ICCサミット FUKUOKA 2018では 人類や地球の課題解決に挑戦するリアルテックベンチャーを応援する「リアルテックファンド」に本セッションの企画・協力をいただきました。

ICCサミットは「ともに学び、ともに産業を創る。」ための場です。毎回200名以上が登壇し、総勢800名以上が参加する。そして参加者同士が朝から晩まで真剣に議論し、学び合うエクストリーム・カンファレンスです。次回 ICCサミット KYOTO 2018は2018年9月3日〜6日 京都市での開催を予定しております。


【登壇者情報】
2018年2月20日・21日・22日開催
ICCサミット FUKUOKA 2018
Session 2B
REALTECH CATAPULT
-リアルテック・ベンチャーが世界を変える-
Supported by リアルテックファンド

(プレゼンター)
小林 孝徳
ニューロスペース株式会社
代表取締役社長

1987年⽣まれ、新潟⼤学理学部素粒⼦物理学科卒。自身の睡眠障害の経験をきっかけに社会問題を解決すべくSleepTechベンチャー株式会社ニューロスペースを設立。睡眠の悩みを根本的に解決すべく、大学や医療機関と連携し『法人向け 睡眠改善プログラム』を開発。
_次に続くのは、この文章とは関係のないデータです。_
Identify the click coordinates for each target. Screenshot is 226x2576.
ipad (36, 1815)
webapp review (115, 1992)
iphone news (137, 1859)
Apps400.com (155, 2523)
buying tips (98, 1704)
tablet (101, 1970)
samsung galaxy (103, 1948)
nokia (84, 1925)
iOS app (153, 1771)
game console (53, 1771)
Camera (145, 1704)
大企業を中心に30社の導入まで一人で営業をこなし、企業で働く多くの従業員の睡眠改善を実現。独自開発をしたコア・テクノロジーが2017年度NEDO研究開発型助成金事業STSに採択されリアルテックファンドから資金調達。AIとIoT技術を活⽤した大規模睡眠解析プラットフォームを企業向けに提供している。三大欲求の1つである睡眠を、現代の人々がレストランで食事を楽しむのと同じように、一人ひとりが睡眠をデザインし楽しめる世界を目指しています。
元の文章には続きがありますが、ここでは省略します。